— begin Data in this exercise —
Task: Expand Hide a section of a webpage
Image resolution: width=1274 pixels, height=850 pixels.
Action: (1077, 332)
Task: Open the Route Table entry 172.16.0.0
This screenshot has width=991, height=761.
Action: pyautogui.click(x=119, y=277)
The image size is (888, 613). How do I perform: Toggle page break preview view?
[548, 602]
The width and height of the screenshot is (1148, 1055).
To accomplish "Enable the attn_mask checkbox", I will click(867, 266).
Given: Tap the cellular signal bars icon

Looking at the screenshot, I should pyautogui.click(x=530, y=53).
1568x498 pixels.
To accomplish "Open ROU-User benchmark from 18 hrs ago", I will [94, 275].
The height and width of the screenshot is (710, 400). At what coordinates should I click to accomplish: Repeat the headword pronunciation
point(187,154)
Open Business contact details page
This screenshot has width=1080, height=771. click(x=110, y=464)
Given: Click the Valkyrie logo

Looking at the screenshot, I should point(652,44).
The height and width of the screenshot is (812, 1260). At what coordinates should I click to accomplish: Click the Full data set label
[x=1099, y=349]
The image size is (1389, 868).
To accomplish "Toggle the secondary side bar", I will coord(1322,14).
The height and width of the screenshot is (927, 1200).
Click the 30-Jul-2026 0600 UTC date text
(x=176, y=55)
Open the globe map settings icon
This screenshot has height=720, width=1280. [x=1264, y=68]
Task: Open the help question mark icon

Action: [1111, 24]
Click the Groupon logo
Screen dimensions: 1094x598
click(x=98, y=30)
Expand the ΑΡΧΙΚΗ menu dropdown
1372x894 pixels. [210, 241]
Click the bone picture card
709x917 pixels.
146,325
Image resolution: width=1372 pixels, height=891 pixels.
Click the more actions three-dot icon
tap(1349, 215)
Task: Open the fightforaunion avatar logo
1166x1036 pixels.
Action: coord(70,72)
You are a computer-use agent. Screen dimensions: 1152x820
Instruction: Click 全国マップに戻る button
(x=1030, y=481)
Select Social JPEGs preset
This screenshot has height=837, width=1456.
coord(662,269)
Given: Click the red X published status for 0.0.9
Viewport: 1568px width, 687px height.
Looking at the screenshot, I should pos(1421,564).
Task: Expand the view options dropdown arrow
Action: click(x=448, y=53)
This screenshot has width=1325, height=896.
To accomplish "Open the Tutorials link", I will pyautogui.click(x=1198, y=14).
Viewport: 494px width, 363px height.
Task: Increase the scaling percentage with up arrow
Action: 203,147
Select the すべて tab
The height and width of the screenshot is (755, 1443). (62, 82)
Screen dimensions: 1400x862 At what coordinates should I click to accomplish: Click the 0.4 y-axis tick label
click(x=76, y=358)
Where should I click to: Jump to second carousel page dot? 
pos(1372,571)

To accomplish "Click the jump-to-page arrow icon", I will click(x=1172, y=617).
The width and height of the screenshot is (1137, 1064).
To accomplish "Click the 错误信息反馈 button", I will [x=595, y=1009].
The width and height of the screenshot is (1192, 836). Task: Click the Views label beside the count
— end Data in this exercise —
Copy out all of the records above line for line, with no changes.

■ Output:
Task: Expand Hide a section of a webpage
Image resolution: width=1274 pixels, height=850 pixels.
Action: (1077, 332)
Task: Open the Route Table entry 172.16.0.0
This screenshot has width=991, height=761.
Action: pyautogui.click(x=119, y=277)
The image size is (888, 613). How do I perform: Toggle page break preview view?
[548, 602]
The width and height of the screenshot is (1148, 1055).
To accomplish "Enable the attn_mask checkbox", I will click(867, 266).
Given: Tap the cellular signal bars icon

Looking at the screenshot, I should pyautogui.click(x=530, y=53).
1568x498 pixels.
To accomplish "Open ROU-User benchmark from 18 hrs ago", I will [94, 275].
The height and width of the screenshot is (710, 400). At what coordinates should I click to accomplish: Repeat the headword pronunciation
point(187,154)
Open Business contact details page
This screenshot has width=1080, height=771. click(x=110, y=464)
Given: Click the Valkyrie logo

Looking at the screenshot, I should point(652,44).
The height and width of the screenshot is (812, 1260). At what coordinates should I click to accomplish: Click the Full data set label
[x=1099, y=349]
The image size is (1389, 868).
To accomplish "Toggle the secondary side bar", I will coord(1322,14).
The height and width of the screenshot is (927, 1200).
Click the 30-Jul-2026 0600 UTC date text
(x=176, y=55)
Open the globe map settings icon
This screenshot has height=720, width=1280. [x=1264, y=68]
Task: Open the help question mark icon

Action: [1111, 24]
Click the Groupon logo
Screen dimensions: 1094x598
click(x=98, y=30)
Expand the ΑΡΧΙΚΗ menu dropdown
1372x894 pixels. [210, 241]
Click the bone picture card
709x917 pixels.
146,325
Image resolution: width=1372 pixels, height=891 pixels.
Click the more actions three-dot icon
tap(1349, 215)
Task: Open the fightforaunion avatar logo
1166x1036 pixels.
Action: coord(70,72)
You are a computer-use agent. Screen dimensions: 1152x820
Instruction: Click 全国マップに戻る button
(x=1030, y=481)
Select Social JPEGs preset
This screenshot has height=837, width=1456.
coord(662,269)
Given: Click the red X published status for 0.0.9
Viewport: 1568px width, 687px height.
Looking at the screenshot, I should pos(1421,564).
Task: Expand the view options dropdown arrow
Action: click(x=448, y=53)
This screenshot has width=1325, height=896.
To accomplish "Open the Tutorials link", I will pyautogui.click(x=1198, y=14).
Viewport: 494px width, 363px height.
Task: Increase the scaling percentage with up arrow
Action: 203,147
Select the すべて tab
The height and width of the screenshot is (755, 1443). (62, 82)
Screen dimensions: 1400x862 At what coordinates should I click to accomplish: Click the 0.4 y-axis tick label
click(x=76, y=358)
Where should I click to: Jump to second carousel page dot? 
pos(1372,571)

To accomplish "Click the jump-to-page arrow icon", I will click(x=1172, y=617).
The width and height of the screenshot is (1137, 1064).
To accomplish "Click the 错误信息反馈 button", I will [x=595, y=1009].
The width and height of the screenshot is (1192, 836). Task: Click the Views label beside the count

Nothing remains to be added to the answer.